Object detection is a fundamental research topic in image/video understanding. It can serve as a prerequisite for various image/video retrieval, intelligent surveillance and autonomous driving. Existing deep learning-based detectors can be briefly categorized into two branches: one-stage detectors such as SSD, RefineDet  and RetinaNet , which utilize CNN directly to predict the bounding boxes; and two-stage methods including Faster R-CNN , R-FCN  and Mask R-CNN , which generate a set of candidate proposals and then exploit the extracted region features from CNN for further refinement. Although encouraging progresses have been made, the existing detectors are still suffering from the problems caused by the scale variation across object instances.

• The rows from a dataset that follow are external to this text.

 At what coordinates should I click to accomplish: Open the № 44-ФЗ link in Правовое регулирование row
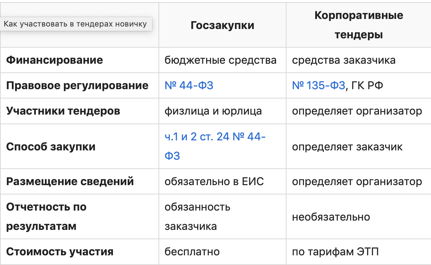click(189, 86)
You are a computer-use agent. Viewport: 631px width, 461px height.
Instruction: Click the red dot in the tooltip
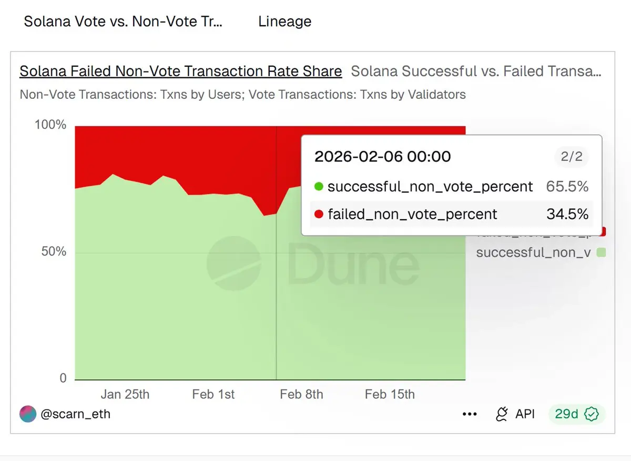[x=318, y=214]
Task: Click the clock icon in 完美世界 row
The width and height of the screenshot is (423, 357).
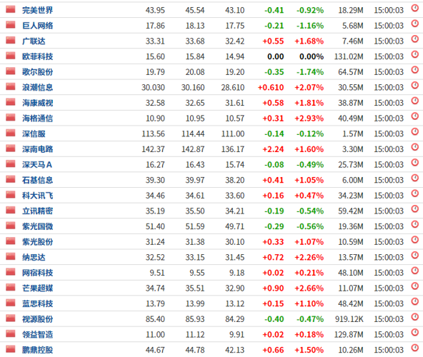Action: [414, 9]
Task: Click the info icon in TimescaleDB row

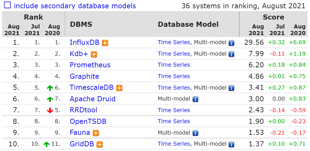Action: click(231, 88)
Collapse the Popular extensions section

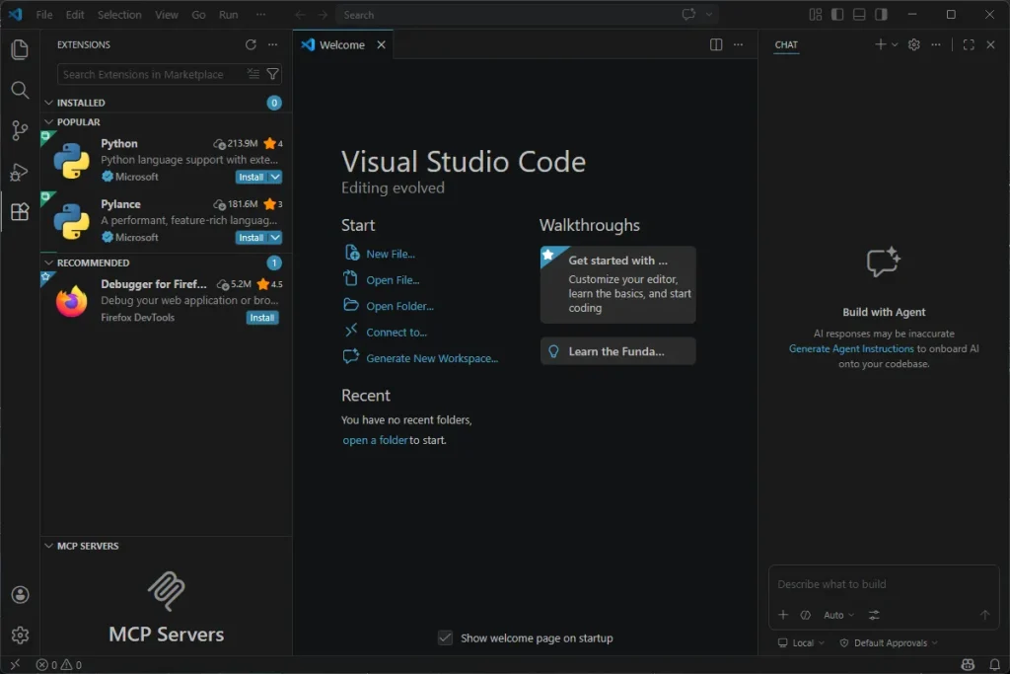79,122
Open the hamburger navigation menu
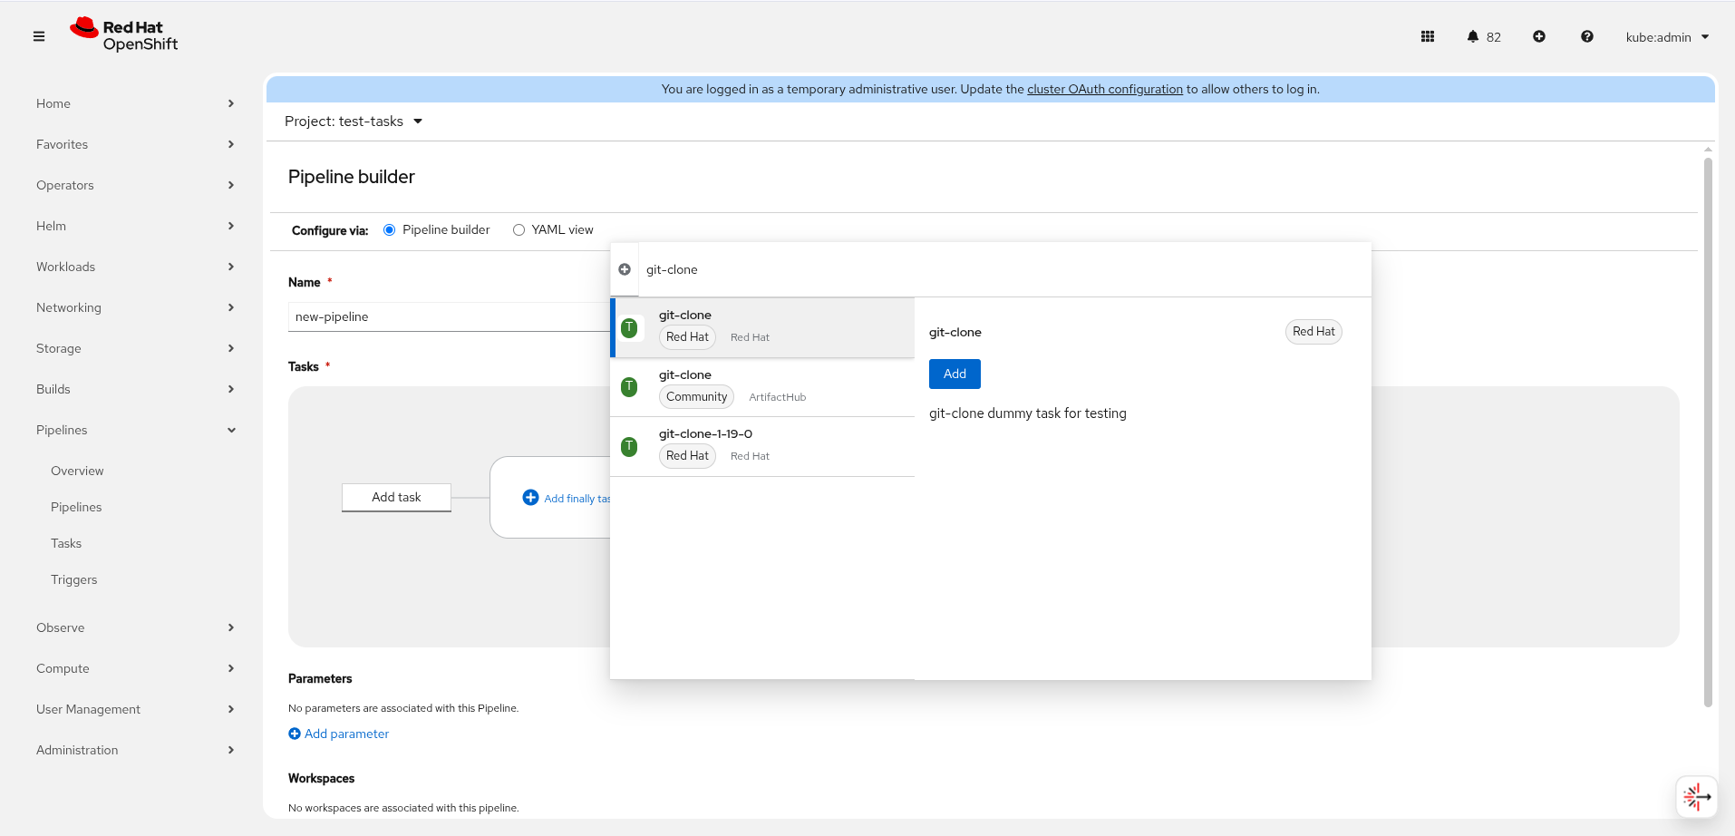1735x836 pixels. point(39,36)
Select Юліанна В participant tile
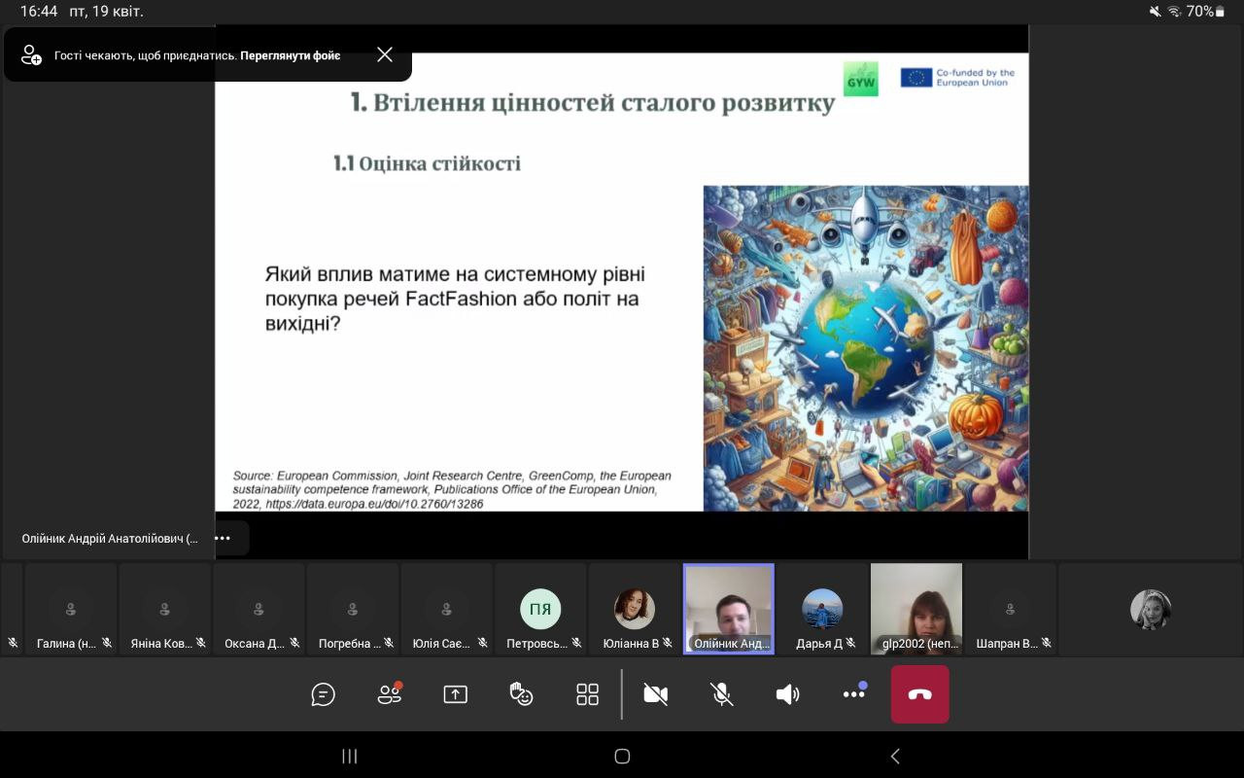Screen dimensions: 1244x778 (635, 609)
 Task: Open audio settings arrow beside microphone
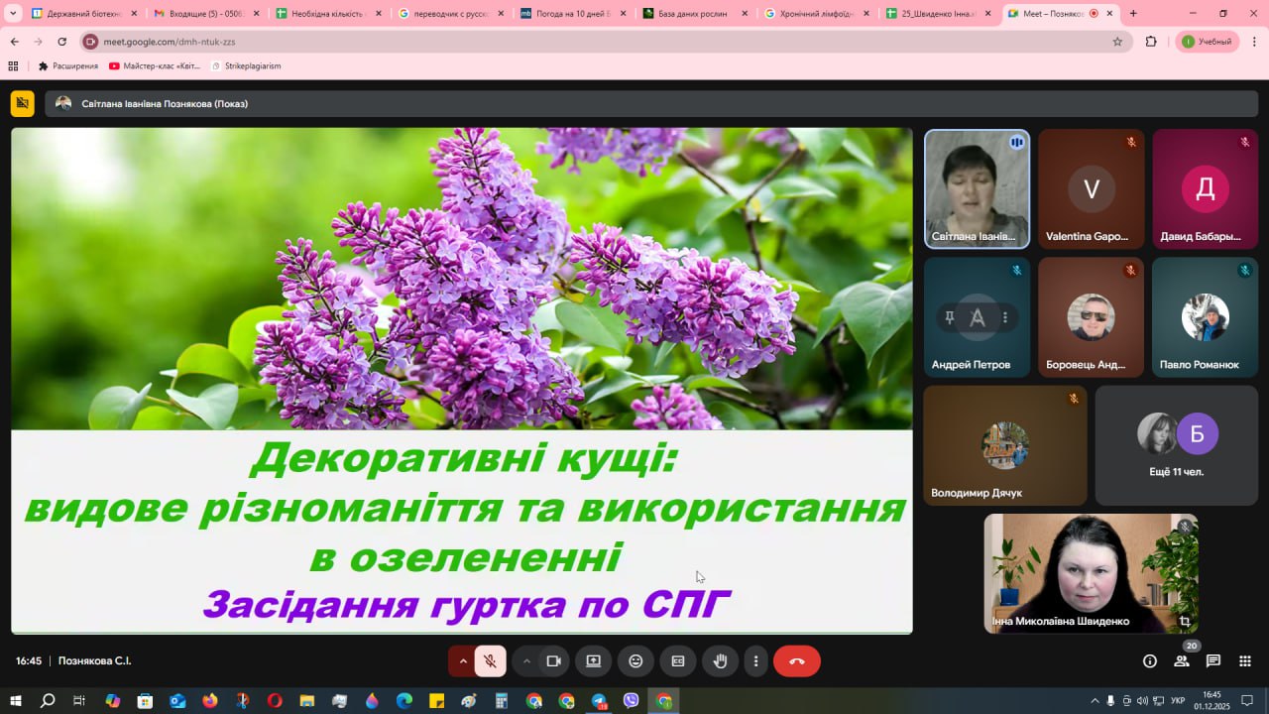tap(462, 661)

An intuitive approach to solve the scale variation problem is to use a multi-scale image pyramid . However, the dramatic increase in inference time makes the image pyramid methods infeasible for practical applications. Other kinds of methods  aim to employ the feature pyramid within the network, to approximate the image pyramid at a lower computational cost. Feature Pyramid Network (FPN)  is the most representative one, which incorporates high-semantic information in both high-level and low-level features with a top-down pathway, achieving superior performance. However, this top-down architecture design has the following intrinsic limitations: (1) it only introduces high-semantics information from deep layer to shallow layer, but does not consider the assistance of shallow layer to deep layer; (2) the top-down architecture makes the features of small objects largely depend on the features of larger objects, and this dependence is not always beneficial. For instance, we conduct a toy experiment by change the number of FPN channels in the baseline detector RetinaNet-ResNet50 (input size 800)  to test the accuracy bottleneck, and the results are shown in Figure 1. It is notable that when the channel dimension increases to 768, the accuracy growth is negligible with a lot of additional computation and parameters. This experiment demonstrates that such a top-down FPN architecture has bottleneck restrictions.
To address these problems, we rethink the feature pyramid network and summarize the architectures of FPN with three different fashions: top-down, fusing-splitting and bottom-up. As illustrated in Figure 2 from top to bottom, we design an instance FPN for each FPN architecture. The Top-down FPN is an improved version of the original FPN , which introduces high-level semantic contexts to low-level features for better detecting small objects. In particular, we newly propose the bottom-up FPN, which introduces low-level details to high-level features, helping the high-level features obtain more spatial information thus can better detect large objects. Deviated from the interdependent relationship between deep and shallow features, we propose a novel Fusing-splitting FPN, which first fuses higher-level and lower-level features and then splits the fused feature into multi-scale features. Further, as illustrated in Figure 2, we propose a novel feature pyramid network that assembles these three FPNs of different architectures, named Mixture Feature Pyramid Network (MFPN). Experimental results show that the proposed MFPN can significantly enhance these FPN based detectors by about 2 percent Average Precision(AP), and can improve the detection performance of objects of all scale ranges (e.g., as depicted in Figure 2). Moreover, competitive single-model detection results are achieved by both one-stage and two-stage baseline detectors equipped with MFPN.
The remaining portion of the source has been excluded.